Exercise aim >>
Everything from the line containing "The height and width of the screenshot is (211, 386)." to the last line of the entries must be reproduced exactly, and nothing outside that range.

═══

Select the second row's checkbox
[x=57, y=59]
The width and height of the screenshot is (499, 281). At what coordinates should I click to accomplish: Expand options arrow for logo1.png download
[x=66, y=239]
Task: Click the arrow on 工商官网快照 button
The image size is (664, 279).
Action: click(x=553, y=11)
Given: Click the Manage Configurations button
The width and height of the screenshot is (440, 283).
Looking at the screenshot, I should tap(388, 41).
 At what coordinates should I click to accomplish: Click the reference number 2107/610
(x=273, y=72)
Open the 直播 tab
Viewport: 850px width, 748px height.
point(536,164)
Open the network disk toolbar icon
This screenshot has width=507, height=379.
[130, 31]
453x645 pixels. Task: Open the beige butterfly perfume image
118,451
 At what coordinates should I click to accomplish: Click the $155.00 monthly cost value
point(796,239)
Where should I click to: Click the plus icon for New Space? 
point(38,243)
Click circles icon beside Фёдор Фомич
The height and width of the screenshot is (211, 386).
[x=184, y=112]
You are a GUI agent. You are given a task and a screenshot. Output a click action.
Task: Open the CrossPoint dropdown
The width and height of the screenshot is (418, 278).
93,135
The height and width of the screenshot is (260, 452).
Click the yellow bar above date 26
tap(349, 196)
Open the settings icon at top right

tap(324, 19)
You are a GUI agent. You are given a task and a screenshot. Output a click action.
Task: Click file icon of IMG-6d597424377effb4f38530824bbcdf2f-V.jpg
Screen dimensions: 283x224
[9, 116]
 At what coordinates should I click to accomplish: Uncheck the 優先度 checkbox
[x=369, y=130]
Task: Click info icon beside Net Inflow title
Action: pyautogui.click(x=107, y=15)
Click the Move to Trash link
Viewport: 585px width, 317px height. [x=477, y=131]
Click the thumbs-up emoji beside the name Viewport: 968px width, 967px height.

═══

Answer for the task >>
The height and width of the screenshot is (211, 386).
[x=184, y=112]
You are a GUI agent. You are given a task and a screenshot. Output a click action.
Task: Open the CrossPoint dropdown
The width and height of the screenshot is (418, 278).
93,135
The height and width of the screenshot is (260, 452).
Click the yellow bar above date 26
tap(349, 196)
Open the settings icon at top right

tap(324, 19)
You are a GUI agent. You are given a task and a screenshot. Output a click action.
Task: Click file icon of IMG-6d597424377effb4f38530824bbcdf2f-V.jpg
Screen dimensions: 283x224
[9, 116]
 At what coordinates should I click to accomplish: Uncheck the 優先度 checkbox
[x=369, y=130]
Task: Click info icon beside Net Inflow title
Action: pyautogui.click(x=107, y=15)
Click the Move to Trash link
Viewport: 585px width, 317px height. [x=477, y=131]
Click the thumbs-up emoji beside the name Viewport: 968px width, 967px height.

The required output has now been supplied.